- **Directions**:
1) Using the Genesee Falls, New York text, decide whether each statement agrees with it. Answer yes or no for each and quote the deciding words. (a) The town was established in 1846. (b) The south town line borders Livingston County. (c) The 2010 census counted 460 people in the town.
2) Carry the Genesee Falls, New York text forward, starting after its last sentence.

- **Page extract**:

- Location within Wyoming County and New York
- Genesee Falls, New York Location within the state of New York
- Coordinates: 42°33′53″N 78°3′33″W﻿ / ﻿42.56472°N 78.05917°W
- Country: United States
- State: New York
- County: Wyoming

Area
- • Total: 15.70 sq mi (40.66 km^{2})
- • Land: 15.61 sq mi (40.44 km^{2})
- • Water: 0.085 sq mi (0.22 km^{2})
- Elevation: 1,434 ft (437 m)

Population (2010)
- • Total: 438
- • Estimate (2016): 423
- • Density: 27.1/sq mi (10.46/km^{2})
- Time zone: UTC-5 (Eastern (EST))
- • Summer (DST): UTC-4 (EDT)
- FIPS code: 36-28596
- GNIS feature ID: 0978990

= Genesee Falls, New York =

Genesee Falls is an incorporated town in Wyoming County, New York. The population was 438 at the 2010 census.

The Town of Genesee Falls is in the southeastern corner of the county.

== History ==
The Town of Genesee Falls was established in 1846. The town was created from part of the Town of Pike and from part of the Town of Portage in Livingston County, New York.

In 1876 a violent tornado struck Portageville, destroying buildings and injuring inhabitants.

==Geography==
According to the United States Census Bureau, the town has a total area of 15.7 sqmi, of which 15.5 sqmi is land and 0.2 sqmi (1.08%) is water.

The east town line is the border of Livingston County, New York (Town of Portage). The south town line is the border of Allegany County New York (Town of Hume).

==Demographics==

As of the census of 2000, there were 460 people, 170 households, and 126 families residing in the town. The population density was 29.6 PD/sqmi. There were 194 housing units at an average density of 12.5 /sqmi. The racial makeup of the town was 97.17% White, 0.43% African American, 0.22% Native American, 0.22% Asian, 0.22% from other races, and 1.74% from two or more races. Hispanic or Latino of any race were 0.65% of the population.

- **Dataset**:
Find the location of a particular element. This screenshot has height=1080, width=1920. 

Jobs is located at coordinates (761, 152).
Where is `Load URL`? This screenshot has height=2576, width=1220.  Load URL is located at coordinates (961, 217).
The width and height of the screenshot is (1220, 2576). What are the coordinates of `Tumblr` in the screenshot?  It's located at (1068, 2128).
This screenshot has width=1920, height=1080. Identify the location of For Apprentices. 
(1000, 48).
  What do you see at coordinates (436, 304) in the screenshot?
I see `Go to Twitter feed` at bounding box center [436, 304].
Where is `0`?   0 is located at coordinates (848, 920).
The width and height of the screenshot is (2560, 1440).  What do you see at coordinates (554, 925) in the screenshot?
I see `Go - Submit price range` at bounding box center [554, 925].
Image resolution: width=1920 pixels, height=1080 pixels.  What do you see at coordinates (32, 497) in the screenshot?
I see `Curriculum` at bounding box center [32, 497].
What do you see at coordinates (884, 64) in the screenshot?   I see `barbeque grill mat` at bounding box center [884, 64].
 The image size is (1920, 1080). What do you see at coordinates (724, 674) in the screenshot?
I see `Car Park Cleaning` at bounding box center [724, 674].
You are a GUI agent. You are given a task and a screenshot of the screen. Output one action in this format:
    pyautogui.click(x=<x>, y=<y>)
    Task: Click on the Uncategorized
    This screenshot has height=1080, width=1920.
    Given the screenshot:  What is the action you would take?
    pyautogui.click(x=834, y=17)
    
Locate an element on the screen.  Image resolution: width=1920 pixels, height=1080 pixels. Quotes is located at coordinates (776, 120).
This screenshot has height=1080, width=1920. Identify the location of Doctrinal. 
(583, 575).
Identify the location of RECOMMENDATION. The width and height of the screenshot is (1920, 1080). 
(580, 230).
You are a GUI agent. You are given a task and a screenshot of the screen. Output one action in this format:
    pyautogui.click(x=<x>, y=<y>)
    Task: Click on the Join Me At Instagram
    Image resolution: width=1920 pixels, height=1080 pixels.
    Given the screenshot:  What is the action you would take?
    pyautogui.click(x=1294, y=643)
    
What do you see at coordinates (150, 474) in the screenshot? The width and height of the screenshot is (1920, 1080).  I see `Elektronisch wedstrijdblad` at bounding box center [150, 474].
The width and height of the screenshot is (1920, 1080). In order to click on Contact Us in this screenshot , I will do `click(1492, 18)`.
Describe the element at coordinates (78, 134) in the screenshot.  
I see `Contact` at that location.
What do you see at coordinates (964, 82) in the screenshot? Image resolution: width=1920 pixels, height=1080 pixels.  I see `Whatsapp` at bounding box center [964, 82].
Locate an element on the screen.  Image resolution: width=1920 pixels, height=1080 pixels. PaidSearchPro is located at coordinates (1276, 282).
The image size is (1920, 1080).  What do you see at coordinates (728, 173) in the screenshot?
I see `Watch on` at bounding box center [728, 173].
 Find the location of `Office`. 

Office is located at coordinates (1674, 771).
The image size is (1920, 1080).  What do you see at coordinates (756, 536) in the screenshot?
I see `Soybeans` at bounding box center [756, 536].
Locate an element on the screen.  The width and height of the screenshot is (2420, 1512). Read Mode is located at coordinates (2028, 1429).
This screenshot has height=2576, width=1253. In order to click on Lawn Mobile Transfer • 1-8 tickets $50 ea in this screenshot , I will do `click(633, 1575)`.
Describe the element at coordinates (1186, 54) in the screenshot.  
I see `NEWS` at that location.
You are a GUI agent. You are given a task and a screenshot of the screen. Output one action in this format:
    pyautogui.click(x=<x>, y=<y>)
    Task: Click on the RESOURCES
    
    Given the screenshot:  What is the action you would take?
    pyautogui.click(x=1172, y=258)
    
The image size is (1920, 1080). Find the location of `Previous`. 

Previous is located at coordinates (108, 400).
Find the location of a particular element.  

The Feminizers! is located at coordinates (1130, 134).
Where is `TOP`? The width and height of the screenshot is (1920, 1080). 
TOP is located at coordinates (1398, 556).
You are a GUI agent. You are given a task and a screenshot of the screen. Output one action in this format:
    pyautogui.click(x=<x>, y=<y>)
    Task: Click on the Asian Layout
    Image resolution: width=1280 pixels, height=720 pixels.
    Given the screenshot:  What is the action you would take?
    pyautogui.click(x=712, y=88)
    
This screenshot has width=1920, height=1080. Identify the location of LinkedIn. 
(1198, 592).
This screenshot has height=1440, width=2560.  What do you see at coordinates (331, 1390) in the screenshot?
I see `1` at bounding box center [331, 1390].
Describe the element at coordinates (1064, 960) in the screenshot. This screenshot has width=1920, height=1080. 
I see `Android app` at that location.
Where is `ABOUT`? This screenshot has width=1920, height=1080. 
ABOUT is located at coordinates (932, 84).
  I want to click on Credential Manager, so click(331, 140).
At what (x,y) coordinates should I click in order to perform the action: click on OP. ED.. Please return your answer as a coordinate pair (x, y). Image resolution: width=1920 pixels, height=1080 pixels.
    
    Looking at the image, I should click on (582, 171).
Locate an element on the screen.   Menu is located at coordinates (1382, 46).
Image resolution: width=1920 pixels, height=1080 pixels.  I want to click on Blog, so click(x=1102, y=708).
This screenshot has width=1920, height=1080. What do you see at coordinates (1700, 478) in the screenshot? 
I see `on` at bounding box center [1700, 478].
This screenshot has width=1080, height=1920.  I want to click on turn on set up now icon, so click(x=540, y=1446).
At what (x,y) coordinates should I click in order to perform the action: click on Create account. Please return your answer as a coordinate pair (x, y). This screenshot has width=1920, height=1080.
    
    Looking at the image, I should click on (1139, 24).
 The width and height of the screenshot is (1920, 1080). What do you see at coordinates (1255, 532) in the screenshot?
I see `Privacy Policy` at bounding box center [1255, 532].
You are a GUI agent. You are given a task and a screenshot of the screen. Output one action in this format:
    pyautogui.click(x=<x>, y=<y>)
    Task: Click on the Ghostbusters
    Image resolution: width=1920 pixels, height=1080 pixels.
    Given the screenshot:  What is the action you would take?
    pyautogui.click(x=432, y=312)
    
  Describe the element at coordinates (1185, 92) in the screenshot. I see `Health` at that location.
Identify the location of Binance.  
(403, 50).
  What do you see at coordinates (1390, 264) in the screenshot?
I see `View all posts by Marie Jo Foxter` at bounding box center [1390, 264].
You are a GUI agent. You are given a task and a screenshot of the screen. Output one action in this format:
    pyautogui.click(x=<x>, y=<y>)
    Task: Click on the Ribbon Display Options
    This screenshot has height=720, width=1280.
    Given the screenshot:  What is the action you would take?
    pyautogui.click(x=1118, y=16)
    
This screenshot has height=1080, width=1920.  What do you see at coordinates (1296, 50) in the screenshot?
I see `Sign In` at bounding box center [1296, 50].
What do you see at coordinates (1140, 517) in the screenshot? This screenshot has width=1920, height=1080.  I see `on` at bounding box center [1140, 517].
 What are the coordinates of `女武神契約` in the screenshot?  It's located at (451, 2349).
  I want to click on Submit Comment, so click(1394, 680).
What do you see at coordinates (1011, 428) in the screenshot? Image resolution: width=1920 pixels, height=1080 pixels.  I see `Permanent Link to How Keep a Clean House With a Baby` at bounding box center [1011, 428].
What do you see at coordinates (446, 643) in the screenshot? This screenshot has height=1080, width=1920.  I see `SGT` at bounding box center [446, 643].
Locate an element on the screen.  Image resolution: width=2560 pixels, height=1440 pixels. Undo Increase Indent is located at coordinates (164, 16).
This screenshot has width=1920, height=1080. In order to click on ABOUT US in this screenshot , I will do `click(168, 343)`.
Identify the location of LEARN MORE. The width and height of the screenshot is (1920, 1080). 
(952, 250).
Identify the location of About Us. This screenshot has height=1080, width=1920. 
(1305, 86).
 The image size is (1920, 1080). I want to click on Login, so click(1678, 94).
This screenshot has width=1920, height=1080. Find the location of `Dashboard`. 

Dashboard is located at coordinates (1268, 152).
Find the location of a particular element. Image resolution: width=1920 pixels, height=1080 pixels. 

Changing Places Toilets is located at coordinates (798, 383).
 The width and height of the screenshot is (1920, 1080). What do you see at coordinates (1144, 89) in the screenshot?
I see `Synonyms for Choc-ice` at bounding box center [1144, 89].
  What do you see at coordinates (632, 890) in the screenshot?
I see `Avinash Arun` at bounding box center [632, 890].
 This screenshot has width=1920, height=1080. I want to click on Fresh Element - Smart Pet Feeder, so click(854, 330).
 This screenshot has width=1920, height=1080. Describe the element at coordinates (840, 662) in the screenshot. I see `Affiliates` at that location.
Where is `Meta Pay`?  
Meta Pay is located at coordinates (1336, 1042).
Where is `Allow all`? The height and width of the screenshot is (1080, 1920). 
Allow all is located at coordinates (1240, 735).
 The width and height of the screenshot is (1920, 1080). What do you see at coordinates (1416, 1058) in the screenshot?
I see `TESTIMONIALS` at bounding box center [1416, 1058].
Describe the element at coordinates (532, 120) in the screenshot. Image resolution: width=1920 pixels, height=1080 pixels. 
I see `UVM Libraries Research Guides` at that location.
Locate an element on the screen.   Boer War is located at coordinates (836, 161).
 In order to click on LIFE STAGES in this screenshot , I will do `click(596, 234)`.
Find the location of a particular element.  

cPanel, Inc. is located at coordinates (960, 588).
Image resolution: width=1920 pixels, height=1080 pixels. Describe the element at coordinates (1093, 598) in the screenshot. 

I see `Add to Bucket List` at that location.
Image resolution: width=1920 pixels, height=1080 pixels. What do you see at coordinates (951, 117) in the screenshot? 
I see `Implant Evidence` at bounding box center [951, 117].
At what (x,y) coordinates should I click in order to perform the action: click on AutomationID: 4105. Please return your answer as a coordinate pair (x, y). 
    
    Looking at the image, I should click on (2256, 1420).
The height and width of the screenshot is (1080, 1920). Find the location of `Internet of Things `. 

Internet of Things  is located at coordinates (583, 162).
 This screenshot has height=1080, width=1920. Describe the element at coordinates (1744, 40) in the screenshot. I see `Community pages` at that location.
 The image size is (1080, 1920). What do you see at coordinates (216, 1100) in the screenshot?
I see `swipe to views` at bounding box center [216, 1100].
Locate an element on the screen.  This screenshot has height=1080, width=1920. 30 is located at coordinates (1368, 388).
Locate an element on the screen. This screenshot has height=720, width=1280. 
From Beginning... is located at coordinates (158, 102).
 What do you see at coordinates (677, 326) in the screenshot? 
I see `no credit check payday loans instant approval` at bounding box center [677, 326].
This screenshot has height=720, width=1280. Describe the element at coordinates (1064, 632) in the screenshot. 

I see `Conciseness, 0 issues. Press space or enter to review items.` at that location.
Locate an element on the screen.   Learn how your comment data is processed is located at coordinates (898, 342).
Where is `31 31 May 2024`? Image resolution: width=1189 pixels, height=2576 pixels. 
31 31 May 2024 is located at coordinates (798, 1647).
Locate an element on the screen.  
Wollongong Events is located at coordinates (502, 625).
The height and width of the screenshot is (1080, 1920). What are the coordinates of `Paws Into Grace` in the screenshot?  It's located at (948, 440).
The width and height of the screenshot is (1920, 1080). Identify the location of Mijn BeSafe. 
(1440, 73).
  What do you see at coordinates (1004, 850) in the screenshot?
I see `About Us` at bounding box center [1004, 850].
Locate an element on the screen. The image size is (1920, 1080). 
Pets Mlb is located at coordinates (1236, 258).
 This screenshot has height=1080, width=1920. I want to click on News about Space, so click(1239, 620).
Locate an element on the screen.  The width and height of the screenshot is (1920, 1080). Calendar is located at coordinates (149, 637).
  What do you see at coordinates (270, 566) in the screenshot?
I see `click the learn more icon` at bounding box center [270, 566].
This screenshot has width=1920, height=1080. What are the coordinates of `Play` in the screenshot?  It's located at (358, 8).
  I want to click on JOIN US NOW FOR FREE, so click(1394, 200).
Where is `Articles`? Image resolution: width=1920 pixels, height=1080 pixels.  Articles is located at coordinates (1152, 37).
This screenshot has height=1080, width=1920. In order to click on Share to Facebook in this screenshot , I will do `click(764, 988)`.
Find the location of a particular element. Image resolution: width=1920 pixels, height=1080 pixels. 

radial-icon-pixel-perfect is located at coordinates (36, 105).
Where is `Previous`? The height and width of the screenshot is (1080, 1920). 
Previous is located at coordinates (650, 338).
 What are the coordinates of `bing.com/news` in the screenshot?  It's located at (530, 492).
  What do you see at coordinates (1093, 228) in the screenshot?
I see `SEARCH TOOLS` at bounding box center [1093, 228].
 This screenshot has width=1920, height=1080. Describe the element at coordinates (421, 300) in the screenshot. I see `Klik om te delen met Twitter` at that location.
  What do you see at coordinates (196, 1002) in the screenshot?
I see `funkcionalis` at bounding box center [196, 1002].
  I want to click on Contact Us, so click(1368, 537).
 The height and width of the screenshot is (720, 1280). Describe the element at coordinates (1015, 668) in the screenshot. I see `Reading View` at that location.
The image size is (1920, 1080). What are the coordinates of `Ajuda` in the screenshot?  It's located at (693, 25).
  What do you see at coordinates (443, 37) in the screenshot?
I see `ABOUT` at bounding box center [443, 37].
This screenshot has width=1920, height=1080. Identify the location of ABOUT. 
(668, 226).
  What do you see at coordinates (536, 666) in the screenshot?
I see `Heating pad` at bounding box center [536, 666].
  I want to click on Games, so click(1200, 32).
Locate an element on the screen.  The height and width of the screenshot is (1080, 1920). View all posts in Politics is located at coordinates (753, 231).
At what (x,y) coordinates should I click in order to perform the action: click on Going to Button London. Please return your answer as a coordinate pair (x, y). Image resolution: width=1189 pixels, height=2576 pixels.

- **Replies**:
1)
(a) Yes: "The Town of Genesee Falls was established in 1846."
(b) No: "The south town line is the border of Allegany County New York (Town of Hume)."
(c) No: "The population was 438 at the 2010 census."

2)
There were 170 households, out of which 37.6% had children under the age of 18 living with them, 56.5% were married couples living together, 15.9% had a female householder with no husband present, and 25.3% were non-families. 18.2% of all households were made up of individuals, and 7.6% had someone living alone who was 65 years of age or older. The average household size was 2.71 and the average family size was 3.06.

In the town, the population was spread out, with 29.3% under the age of 18, 5.7% from 18 to 24, 33.5% from 25 to 44, 17.8% from 45 to 64, and 13.7% who were 65 years of age or older. The median age was 36 years. For every 100 females, there were 95.7 males. For every 100 females age 18 and over, there were 91.2 males.

The median income for a household in the town was $30,250, and the median income for a family was $38,571. Males had a median income of $27,813 versus $25,938 for females. The per capita income for the town was $15,080. About 17.5% of families and 20.9% of the population were below the poverty line, including 31.7% of those under age 18 and 4.8% of those age 65 or over.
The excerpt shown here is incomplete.